-- RECORDED INFORMATION follows --

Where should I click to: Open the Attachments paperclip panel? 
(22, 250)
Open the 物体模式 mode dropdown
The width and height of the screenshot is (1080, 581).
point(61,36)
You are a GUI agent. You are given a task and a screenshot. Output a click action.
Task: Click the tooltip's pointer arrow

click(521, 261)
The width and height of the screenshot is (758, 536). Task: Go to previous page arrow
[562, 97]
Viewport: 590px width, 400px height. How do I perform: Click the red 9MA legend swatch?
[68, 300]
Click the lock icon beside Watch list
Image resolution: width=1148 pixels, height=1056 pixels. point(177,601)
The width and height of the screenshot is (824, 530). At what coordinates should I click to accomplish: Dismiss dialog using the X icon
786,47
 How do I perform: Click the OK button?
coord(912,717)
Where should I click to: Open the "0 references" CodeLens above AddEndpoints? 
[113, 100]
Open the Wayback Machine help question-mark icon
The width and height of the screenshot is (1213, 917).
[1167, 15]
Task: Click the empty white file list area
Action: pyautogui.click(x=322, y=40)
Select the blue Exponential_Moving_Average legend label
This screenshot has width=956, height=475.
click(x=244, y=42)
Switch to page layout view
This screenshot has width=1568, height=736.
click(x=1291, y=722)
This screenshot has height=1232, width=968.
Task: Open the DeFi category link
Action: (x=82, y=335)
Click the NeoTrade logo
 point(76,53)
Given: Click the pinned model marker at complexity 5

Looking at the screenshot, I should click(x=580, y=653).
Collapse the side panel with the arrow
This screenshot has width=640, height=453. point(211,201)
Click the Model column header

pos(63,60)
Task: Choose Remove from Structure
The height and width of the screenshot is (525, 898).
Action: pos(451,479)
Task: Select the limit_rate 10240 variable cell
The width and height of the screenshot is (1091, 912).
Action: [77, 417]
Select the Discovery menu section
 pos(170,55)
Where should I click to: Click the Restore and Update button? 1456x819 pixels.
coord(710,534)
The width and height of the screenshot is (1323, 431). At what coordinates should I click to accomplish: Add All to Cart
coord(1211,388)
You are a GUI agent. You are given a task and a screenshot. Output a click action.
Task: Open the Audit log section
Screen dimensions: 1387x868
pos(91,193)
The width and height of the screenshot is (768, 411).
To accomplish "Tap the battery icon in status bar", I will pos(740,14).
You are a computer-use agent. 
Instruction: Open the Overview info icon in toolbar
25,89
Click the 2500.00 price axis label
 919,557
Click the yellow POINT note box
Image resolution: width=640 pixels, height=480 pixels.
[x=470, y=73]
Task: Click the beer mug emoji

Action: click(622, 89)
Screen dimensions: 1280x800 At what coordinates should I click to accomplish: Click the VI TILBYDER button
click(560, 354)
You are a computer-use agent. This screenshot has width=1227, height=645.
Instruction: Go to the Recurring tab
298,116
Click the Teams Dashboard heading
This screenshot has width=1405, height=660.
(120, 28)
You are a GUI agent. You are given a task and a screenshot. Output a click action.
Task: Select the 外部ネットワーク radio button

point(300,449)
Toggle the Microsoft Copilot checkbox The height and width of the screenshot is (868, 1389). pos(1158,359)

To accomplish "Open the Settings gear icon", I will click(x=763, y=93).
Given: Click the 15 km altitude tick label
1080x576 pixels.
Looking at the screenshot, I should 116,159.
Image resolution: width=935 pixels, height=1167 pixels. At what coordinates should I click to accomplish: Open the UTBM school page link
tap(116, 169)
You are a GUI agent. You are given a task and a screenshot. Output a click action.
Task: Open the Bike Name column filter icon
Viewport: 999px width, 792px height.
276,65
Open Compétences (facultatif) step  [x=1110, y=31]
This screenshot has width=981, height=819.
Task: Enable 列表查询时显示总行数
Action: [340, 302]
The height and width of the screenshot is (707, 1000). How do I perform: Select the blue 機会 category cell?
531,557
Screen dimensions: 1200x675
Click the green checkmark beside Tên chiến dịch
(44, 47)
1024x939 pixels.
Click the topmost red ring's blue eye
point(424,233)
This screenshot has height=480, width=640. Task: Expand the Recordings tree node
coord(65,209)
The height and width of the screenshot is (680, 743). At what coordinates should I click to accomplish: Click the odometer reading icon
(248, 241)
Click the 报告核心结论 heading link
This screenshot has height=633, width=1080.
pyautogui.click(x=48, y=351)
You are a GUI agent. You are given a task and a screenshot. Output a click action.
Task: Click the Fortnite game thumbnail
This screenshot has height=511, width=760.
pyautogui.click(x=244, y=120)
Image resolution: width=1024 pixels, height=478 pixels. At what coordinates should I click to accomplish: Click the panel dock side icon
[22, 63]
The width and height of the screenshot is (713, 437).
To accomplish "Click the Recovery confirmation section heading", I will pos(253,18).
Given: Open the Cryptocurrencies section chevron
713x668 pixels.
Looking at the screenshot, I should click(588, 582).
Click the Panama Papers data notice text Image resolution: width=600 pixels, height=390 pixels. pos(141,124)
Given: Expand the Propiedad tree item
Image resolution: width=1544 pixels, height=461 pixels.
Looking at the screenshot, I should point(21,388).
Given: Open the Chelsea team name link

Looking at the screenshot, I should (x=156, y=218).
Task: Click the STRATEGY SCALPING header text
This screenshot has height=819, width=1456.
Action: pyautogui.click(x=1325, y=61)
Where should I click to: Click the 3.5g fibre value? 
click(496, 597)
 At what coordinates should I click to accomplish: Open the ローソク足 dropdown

-- RECORDED INFORMATION concluded --

WHAT TO WORK ON: The answer must be the line containing "Where should I click to: Click the 3.5g" and every line after it to the end of the data, exactly as written.

RESULT FOR THIS EXERCISE:
Where should I click to: Click the 3.5g fibre value? 
click(496, 597)
 At what coordinates should I click to accomplish: Open the ローソク足 dropdown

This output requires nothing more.